I’ve been kicking the tires on a new bicycle — one called a “hybrid” — and while I haven’t bought it yet, I do think it might be good for my health.
The “hybrid” moniker doesn’t mean the bicycle has an electric motor to help me pedal around. What hybrid means, in this case, is that it is built for comfort, not speed. It has plenty of gears so a rider needn’t get worn out by pedaling too hard. The seat is comfortable. The handlebars are situated so that the rider can sit upright rather than bending over like Lance Armstrong and those other racers do when they ride. It is a little like the Buick of bicycles.

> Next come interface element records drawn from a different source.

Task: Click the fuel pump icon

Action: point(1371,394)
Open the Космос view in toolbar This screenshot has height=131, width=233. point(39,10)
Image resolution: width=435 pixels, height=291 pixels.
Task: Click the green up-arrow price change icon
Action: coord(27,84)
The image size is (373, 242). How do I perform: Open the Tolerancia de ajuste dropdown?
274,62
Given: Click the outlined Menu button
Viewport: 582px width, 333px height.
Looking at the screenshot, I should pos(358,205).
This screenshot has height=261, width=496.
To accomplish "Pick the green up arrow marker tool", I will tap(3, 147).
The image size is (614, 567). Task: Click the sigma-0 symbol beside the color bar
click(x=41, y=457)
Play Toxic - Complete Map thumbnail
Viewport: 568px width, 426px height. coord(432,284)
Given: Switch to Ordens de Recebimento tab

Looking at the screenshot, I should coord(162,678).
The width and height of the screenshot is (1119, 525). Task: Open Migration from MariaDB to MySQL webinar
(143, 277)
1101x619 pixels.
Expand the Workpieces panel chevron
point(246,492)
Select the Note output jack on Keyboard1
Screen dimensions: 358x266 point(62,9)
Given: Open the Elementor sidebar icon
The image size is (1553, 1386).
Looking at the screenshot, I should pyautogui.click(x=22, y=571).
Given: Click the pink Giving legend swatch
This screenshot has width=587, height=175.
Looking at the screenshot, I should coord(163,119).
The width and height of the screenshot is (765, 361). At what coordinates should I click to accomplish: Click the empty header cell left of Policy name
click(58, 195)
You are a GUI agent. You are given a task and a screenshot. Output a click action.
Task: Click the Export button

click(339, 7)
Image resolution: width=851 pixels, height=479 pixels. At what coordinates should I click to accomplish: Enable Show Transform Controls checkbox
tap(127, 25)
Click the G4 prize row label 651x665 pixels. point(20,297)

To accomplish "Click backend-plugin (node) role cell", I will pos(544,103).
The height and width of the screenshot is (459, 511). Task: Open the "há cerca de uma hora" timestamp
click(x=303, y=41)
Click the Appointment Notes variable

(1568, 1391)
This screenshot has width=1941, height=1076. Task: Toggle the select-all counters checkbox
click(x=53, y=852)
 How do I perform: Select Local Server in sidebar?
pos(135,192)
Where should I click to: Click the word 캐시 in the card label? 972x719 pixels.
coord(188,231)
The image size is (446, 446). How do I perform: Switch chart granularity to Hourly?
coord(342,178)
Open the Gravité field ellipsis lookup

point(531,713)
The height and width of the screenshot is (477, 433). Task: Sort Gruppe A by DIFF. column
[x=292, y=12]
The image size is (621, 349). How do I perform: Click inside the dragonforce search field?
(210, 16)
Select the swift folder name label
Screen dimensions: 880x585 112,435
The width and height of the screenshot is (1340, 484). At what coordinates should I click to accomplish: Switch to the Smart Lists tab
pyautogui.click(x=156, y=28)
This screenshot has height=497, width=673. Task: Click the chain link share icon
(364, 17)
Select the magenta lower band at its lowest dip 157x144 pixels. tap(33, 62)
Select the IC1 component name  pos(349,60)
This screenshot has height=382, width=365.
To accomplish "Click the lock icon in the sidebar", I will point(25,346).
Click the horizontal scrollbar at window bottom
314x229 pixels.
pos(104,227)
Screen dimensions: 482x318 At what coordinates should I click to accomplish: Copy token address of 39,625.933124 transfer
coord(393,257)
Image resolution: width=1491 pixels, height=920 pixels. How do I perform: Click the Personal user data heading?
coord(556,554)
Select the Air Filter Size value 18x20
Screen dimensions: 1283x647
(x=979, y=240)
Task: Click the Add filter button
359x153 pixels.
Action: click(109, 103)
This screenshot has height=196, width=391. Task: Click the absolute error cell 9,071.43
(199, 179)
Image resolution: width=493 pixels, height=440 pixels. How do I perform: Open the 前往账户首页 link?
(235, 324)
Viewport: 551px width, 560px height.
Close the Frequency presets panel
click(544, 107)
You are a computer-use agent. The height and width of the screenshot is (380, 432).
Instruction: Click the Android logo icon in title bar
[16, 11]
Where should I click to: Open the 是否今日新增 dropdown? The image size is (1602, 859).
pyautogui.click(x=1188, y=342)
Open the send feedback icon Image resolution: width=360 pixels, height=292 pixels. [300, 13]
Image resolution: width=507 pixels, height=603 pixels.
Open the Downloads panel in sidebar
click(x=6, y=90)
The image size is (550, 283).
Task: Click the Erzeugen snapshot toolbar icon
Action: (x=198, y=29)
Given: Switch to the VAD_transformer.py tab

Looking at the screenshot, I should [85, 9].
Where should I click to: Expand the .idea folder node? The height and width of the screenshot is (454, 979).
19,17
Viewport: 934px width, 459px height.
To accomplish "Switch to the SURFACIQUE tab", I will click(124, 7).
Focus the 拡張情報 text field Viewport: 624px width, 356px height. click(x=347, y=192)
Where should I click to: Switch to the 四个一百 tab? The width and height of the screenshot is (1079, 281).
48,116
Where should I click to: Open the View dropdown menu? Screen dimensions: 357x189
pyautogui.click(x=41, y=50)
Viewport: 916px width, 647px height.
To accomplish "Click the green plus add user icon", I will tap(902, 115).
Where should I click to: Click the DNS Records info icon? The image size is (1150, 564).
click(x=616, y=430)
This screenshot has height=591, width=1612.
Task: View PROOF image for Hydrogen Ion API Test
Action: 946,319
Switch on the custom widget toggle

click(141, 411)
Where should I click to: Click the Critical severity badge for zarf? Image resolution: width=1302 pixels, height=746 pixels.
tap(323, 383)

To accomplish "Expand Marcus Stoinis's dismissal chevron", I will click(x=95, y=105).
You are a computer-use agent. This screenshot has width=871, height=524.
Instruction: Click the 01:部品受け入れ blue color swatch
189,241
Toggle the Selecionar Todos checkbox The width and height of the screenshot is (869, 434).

The price, “nicely equipped,” as they say, will be between $500 and $600. It is by no means the most expensive bicycle in the shop. You can spend a lot more than that if you want your bike to be made of carbon fiber and weigh no more than a deck of cards.
That all seems a little spendy to me, so I am still pondering the purchase. But it is not nearly as spendy as a bicycle I saw featured in a recent issue of Architectural Digest. That bicycle has an electric booster motor on it, extra-good brakes and very nice styling. It costs $9,000.
Who knew bicycles had gotten so expensive? A person used to be able to buy a Schwinn for $100, or a Huffy for even less, but now Schwinns and Huffys are manufactured by somebody else.
As a kid, I had a bike called a Rollfast, the Hopalong Cassidy model. It was heavy and hard to ride, but would have survived a collision with a train locomotive. You still could buy a Rollfast if you wanted one — from a vintage bicycle shop. They stopped making them in 1972.
If you see me bicycling down the street one of these days, please don’t laugh.